> **REQUIREMENT**
Rewrite the passage about the family bridal business from "Early on, Eva" up to and including "of the dresses.", replacing "hook-and-eye" with "button-and-loop".

-- start QUOTED PASSAGE --

At Helen’s wedding, Clem jumped off the top of the barn in his bat suit while wedding guests cheered him on from below. (About three ye
ars later, a horrified air-show crowd of 110,000 in Vincennes, France, watched him desperately pull the ripcord of his emergency parachute. It never opened. Film footage of his death spiral, which was his 175th jump, is now on the Internet.) The oldest people in Fowler remember that it was Clem’s Batman getup, not Helen’s wedding dress, that was fawned over at her wedding.
Likewise, Eva’s arrival in the bridal business was hardly noticed. The general store was better known for its pickles. But Eva continued to make out-of-town trips, bringing back dresses, and over time word spread to neighboring towns that she was the go-to woman for bridal gowns. Eventually, that became the focus of the family business.
Early on, Eva realized that gowns will always be changing, and so she’d better be aware of trends. When she started selling wedding dresses, they were still being fastened with a complicated line of hook-and-eye closures. But on shopping trips out of town, she began seeing more dresses with zippers, and she embraced the concept, bringing these modern dresses back to Fowler. Her brides were impressed by the glide of the zipper, and pleased with how easily they could get into and out of the dresses.

-- end QUOTED PASSAGE --
-- start LISTED ENTRIES --

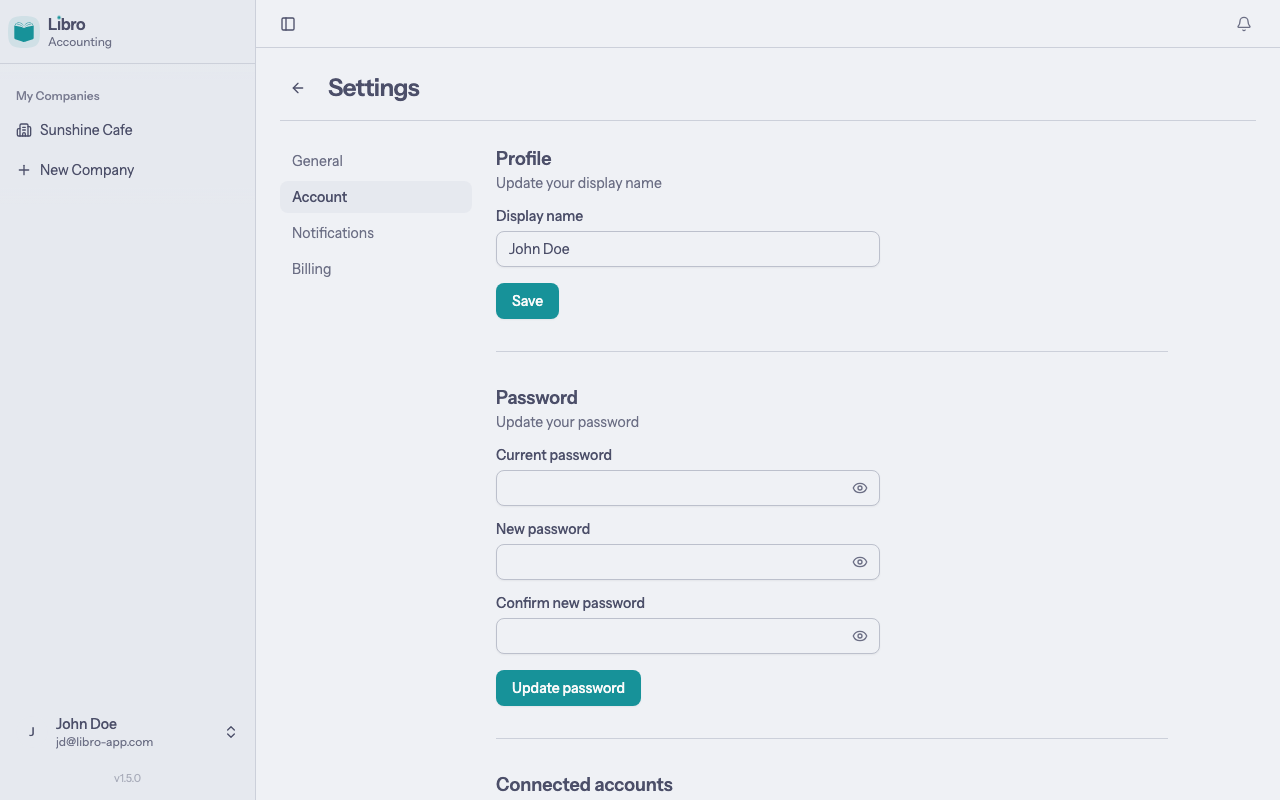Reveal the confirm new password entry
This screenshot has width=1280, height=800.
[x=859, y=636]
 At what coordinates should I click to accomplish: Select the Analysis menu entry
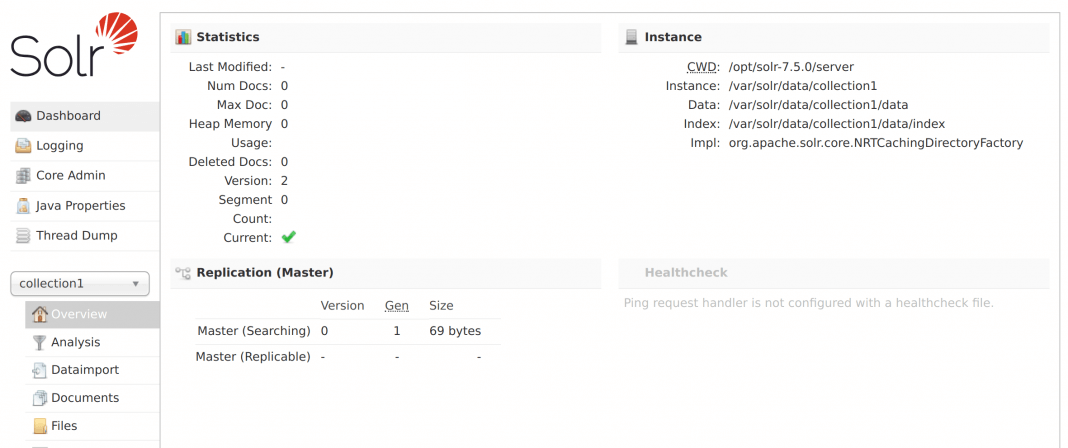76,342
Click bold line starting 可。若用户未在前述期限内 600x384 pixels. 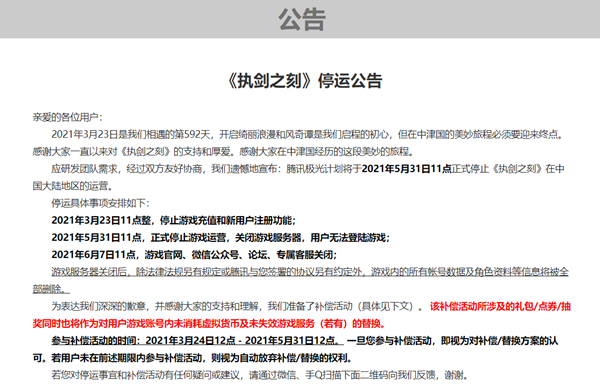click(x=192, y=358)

-- end LISTED ENTRIES --

> **FINAL ANSWER**
Early on, Eva realized that gowns will always be changing, and so she’d better be aware of trends. When she started selling wedding dresses, they were still being fastened with a complicated line of button-and-loop closures. But on shopping trips out of town, she began seeing more dresses with zippers, and she embraced the concept, bringing these modern dresses back to Fowler. Her brides were impressed by the glide of the zipper, and pleased with how easily they could get into and out of the dresses.